**Aim of the exercise**
In the SHARE program description, update the passage that opens with the words "Through SHARE, students" and closes with "on animal welfare." by writing it out again with "sample research proposal" replaced by "hypothetical study plan".

School visits about animal research have usually been the domain of animal rights groups like HSUS and PETA, however a new program is set to challenge that. Scott Dobrin and Elizabeth Burnett, with the support of Americans for Medical Progress’ Michael D. Hayre Fellowship, have built a program for schools which aims to address the misinformation put about by animal rights organisations. Welcome to SHARE – Speaking Honestly – Animal Research Education. When I asked them about their program they had this to say.
SHARE helps students form their own opinions on the use of animals in research though a simulated classroom discussion. It is a teacher-led experience that can be easily carried out in any educational setting with the tools and resources we provide. SHARE is designed for young adults who are still in the process of forming their own morals and values, many of which will stay with them the rest of their lives. Initially developed for both science majors and other college students, SHARE is readily adapted for secondary school audiences.
Through SHARE, students are introduced to animal rights, animal welfare, and animal exploitist points of view. First in small groups, and later as a whole class, students discuss the issues surrounding the use of animals in research by evaluating a sample research proposal. They are asked for their own opinions as well as the concerns they believe a scientist, a veterinarian, and a member of the public would hold, all the while unknowingly acting much like an IACUC. While creating a list of approved guidelines, students see their diverse attitudes revealed in their choices of acceptable animal research rules and regulations. They then are introduced to the concept of an IACUC and come to understand the value that the research community places on animal welfare.

**Records supplied**

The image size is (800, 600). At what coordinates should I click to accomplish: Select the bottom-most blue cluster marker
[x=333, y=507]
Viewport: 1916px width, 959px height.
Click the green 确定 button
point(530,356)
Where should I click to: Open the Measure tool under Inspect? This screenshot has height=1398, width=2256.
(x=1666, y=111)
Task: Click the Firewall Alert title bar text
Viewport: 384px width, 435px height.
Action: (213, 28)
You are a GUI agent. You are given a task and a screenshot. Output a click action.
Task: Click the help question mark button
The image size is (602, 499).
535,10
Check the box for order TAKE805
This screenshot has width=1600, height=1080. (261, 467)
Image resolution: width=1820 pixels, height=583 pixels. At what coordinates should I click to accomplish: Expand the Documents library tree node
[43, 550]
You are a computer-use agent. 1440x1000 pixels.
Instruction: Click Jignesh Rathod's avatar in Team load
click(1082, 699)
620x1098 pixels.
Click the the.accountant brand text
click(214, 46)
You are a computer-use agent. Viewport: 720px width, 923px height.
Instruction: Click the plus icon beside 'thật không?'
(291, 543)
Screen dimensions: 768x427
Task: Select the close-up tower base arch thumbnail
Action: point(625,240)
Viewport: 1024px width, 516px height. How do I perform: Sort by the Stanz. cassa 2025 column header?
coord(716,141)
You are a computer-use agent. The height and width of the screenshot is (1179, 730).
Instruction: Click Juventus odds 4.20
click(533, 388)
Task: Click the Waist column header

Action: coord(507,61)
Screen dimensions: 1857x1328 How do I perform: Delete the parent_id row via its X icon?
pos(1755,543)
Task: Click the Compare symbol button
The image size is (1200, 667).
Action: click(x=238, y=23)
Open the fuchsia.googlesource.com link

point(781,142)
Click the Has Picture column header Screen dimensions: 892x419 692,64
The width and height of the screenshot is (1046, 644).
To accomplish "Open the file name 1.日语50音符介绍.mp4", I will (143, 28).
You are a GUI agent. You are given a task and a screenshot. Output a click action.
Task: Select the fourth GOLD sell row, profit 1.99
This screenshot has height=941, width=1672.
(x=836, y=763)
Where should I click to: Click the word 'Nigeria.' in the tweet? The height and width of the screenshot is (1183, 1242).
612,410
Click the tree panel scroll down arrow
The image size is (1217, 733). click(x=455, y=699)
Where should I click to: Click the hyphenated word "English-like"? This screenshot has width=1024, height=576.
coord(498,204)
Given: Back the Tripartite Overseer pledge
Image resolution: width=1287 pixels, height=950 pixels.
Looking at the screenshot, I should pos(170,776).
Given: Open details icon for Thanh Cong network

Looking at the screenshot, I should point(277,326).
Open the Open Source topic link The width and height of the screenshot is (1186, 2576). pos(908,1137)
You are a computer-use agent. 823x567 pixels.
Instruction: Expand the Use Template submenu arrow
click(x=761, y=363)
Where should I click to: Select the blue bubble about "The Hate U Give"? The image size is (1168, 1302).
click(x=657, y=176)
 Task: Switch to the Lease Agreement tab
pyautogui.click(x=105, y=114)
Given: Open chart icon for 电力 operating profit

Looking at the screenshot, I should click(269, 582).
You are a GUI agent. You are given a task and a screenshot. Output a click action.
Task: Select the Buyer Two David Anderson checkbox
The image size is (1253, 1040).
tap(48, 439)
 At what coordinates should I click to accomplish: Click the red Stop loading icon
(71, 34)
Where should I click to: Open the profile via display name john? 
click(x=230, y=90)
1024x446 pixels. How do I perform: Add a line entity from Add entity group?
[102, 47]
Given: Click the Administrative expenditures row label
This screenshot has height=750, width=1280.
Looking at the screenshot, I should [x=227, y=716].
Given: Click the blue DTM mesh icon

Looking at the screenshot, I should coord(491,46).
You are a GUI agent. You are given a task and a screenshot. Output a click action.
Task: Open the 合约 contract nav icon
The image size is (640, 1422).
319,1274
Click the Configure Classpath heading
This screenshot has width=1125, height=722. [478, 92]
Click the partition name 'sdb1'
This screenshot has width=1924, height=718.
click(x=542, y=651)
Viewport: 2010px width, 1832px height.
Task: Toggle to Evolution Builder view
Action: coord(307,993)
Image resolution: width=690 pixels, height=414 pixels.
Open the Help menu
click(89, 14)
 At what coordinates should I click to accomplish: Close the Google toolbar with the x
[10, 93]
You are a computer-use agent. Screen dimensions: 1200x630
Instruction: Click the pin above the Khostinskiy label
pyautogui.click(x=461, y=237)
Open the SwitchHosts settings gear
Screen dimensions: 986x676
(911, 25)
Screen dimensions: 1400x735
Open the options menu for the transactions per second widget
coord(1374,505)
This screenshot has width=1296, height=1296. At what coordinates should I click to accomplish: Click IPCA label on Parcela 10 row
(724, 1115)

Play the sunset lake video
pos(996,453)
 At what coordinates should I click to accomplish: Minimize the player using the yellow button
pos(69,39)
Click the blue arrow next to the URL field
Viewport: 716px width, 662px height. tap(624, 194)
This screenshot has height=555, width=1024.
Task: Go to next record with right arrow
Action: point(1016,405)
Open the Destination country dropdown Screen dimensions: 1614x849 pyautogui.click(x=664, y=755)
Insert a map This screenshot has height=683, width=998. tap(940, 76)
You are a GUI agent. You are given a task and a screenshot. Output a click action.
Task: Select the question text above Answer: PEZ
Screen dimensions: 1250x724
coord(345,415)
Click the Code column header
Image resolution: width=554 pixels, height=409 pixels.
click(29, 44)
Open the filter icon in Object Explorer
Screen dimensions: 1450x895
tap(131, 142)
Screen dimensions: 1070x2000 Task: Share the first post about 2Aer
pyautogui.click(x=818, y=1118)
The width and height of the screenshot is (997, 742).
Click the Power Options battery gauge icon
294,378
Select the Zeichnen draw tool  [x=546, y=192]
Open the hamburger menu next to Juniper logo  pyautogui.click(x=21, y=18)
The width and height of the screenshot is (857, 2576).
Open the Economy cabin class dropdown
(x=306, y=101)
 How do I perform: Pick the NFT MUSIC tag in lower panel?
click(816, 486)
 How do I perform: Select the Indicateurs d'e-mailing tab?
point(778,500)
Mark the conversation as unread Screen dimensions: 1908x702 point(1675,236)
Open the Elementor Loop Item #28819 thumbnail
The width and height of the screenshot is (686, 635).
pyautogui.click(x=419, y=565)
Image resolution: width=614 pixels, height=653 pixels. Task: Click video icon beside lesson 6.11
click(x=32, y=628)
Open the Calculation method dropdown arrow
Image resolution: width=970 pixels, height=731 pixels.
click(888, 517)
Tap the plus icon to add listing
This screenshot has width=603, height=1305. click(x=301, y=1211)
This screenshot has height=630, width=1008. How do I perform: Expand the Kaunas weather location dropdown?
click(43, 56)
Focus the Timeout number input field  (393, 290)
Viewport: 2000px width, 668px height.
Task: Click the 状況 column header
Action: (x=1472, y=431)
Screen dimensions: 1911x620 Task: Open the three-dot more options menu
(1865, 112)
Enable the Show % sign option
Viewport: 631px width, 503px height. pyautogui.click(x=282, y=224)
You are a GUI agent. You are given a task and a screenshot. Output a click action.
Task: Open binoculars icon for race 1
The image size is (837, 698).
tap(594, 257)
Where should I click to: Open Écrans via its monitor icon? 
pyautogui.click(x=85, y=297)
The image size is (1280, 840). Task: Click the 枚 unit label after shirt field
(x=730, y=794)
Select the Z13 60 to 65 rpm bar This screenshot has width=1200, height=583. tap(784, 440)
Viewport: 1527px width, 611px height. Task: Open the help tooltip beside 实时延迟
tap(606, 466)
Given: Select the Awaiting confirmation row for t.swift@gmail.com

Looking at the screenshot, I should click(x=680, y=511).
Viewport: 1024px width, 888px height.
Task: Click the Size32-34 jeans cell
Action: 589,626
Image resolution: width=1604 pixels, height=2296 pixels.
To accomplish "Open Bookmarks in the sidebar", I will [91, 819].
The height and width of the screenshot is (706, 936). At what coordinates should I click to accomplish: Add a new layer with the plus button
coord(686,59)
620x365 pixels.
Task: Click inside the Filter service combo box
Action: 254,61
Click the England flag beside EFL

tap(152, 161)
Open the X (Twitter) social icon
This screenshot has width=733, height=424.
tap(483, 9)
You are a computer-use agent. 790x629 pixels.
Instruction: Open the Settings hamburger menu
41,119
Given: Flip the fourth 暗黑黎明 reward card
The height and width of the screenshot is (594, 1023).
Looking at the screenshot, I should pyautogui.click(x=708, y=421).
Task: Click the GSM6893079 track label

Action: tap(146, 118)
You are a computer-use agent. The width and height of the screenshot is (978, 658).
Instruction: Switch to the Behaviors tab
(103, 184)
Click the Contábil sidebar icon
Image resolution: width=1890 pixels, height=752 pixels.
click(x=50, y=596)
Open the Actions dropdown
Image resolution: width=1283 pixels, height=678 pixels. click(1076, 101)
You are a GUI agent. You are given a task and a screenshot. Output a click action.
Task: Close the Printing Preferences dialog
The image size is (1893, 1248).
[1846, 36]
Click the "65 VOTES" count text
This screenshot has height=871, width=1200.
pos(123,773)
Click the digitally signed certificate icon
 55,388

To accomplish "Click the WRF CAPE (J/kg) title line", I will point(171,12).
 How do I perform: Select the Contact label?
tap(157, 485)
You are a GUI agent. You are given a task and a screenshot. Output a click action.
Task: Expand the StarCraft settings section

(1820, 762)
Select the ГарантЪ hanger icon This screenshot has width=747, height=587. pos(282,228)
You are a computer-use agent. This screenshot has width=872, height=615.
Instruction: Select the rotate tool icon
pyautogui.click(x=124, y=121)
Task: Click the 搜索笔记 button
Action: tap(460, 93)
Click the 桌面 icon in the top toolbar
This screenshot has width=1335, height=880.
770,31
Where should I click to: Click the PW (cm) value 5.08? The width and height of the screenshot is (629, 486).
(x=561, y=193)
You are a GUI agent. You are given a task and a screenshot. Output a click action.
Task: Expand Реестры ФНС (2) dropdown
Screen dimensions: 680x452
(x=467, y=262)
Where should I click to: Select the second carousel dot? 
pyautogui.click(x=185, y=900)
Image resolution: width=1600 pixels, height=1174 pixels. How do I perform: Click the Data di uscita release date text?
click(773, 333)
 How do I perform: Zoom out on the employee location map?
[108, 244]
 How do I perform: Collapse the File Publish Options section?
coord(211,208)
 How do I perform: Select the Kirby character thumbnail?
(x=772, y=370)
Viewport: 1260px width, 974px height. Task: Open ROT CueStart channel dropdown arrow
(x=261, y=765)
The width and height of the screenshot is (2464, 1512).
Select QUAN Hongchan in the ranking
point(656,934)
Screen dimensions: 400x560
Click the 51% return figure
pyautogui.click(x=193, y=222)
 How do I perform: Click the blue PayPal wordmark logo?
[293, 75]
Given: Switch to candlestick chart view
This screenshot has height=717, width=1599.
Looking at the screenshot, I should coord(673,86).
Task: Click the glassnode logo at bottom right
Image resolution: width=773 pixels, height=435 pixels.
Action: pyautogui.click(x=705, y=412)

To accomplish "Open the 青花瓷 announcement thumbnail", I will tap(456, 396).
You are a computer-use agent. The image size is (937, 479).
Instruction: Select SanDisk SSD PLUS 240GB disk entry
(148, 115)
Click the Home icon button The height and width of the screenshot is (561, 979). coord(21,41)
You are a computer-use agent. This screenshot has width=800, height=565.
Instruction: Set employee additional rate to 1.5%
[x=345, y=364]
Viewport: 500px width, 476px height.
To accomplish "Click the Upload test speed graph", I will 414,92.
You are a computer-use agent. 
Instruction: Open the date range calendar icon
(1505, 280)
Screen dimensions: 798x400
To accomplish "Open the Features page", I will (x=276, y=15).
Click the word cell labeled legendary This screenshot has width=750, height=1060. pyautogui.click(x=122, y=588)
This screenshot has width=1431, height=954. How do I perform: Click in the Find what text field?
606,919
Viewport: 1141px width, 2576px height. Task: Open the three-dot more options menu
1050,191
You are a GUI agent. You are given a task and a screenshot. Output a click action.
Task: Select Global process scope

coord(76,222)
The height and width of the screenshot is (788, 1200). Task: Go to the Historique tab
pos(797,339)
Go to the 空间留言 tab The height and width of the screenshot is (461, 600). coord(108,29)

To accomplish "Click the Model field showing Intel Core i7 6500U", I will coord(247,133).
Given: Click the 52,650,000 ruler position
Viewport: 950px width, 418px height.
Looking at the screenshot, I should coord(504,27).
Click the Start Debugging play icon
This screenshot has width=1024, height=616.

**Exercise result**
Through SHARE, students are introduced to animal rights, animal welfare, and animal exploitist points of view. First in small groups, and later as a whole class, students discuss the issues surrounding the use of animals in research by evaluating a hypothetical study plan. They are asked for their own opinions as well as the concerns they believe a scientist, a veterinarian, and a member of the public would hold, all the while unknowingly acting much like an IACUC. While creating a list of approved guidelines, students see their diverse attitudes revealed in their choices of acceptable animal research rules and regulations. They then are introduced to the concept of an IACUC and come to understand the value that the research community places on animal welfare.